_Task instructions_.
List every line of the items below that contains the word "first". Matching is case-sensitive.

_Dataset extract_.

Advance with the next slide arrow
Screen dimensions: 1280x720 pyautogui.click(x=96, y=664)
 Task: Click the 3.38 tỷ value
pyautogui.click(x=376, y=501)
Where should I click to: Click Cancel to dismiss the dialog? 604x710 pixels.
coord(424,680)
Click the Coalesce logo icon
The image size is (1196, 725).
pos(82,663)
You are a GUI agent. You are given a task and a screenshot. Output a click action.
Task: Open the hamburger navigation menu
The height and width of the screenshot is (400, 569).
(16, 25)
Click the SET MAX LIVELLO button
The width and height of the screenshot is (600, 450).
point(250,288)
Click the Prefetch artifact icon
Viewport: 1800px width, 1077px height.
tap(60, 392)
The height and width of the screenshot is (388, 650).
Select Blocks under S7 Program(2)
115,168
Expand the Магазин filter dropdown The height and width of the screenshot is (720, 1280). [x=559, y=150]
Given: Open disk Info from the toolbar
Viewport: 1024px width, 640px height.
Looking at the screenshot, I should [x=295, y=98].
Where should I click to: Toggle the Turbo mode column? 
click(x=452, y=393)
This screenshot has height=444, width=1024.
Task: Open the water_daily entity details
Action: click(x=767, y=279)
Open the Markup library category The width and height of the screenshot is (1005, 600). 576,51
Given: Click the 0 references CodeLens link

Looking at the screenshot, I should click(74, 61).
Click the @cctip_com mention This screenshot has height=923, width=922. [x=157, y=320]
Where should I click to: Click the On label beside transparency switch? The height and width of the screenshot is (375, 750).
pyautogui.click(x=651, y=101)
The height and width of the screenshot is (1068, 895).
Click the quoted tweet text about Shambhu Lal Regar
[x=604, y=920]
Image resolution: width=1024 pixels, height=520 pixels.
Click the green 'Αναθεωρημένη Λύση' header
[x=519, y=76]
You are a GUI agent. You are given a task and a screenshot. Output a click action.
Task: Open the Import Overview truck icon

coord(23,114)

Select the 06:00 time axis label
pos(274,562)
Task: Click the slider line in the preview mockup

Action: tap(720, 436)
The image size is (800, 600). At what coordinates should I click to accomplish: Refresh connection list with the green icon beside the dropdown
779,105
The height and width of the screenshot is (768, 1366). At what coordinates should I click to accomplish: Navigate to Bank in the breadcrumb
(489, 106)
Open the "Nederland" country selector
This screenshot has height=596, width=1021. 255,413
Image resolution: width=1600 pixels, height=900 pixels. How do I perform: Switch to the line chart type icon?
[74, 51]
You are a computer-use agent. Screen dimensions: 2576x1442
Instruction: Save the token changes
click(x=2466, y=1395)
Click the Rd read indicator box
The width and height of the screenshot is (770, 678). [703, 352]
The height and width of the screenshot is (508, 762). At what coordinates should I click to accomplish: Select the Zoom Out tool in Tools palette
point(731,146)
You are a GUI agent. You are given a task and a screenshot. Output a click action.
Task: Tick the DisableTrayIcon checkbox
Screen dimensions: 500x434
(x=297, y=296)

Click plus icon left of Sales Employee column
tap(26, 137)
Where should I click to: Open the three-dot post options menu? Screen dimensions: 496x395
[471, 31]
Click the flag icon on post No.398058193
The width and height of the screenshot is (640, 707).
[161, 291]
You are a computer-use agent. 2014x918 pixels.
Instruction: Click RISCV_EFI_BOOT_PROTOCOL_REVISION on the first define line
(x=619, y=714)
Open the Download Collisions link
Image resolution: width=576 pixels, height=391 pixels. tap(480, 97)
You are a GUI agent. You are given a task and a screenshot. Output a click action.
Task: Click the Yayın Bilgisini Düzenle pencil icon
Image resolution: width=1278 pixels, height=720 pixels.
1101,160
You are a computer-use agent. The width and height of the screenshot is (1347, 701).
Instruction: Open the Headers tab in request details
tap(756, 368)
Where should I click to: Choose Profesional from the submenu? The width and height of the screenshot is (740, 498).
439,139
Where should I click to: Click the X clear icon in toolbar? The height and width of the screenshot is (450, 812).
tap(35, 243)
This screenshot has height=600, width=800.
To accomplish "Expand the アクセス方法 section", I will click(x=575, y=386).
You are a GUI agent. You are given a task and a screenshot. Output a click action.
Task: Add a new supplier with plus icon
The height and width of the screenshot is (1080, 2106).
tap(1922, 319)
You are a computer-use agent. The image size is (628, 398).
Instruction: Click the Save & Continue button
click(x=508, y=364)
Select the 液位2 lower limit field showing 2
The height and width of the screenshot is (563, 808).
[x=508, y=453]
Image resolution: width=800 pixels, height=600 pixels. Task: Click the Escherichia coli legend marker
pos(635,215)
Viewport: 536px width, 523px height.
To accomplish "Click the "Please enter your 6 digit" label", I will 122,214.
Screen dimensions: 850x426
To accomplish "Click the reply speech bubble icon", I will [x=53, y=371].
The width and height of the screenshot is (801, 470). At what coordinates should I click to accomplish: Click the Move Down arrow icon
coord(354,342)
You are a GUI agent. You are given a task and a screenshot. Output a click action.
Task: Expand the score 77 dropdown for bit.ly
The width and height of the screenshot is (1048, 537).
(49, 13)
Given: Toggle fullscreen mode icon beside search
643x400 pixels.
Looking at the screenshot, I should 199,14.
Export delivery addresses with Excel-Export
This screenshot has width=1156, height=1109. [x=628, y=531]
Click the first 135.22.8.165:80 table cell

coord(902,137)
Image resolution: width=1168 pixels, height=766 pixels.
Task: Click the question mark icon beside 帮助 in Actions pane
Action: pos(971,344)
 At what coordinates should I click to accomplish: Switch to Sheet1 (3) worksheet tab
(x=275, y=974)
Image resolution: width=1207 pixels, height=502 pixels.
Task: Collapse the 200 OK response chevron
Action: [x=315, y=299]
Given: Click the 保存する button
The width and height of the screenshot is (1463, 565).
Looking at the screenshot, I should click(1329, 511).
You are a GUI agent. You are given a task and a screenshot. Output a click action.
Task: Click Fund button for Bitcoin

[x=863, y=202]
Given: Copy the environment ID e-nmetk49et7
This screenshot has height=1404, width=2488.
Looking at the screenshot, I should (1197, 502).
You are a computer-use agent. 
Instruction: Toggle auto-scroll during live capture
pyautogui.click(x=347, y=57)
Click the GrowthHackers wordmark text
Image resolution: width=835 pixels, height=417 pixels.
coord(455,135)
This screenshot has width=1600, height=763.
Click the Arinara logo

_Output of the exercise_.
Instruction: Click RISCV_EFI_BOOT_PROTOCOL_REVISION on the first define line
Click the first 135.22.8.165:80 table cell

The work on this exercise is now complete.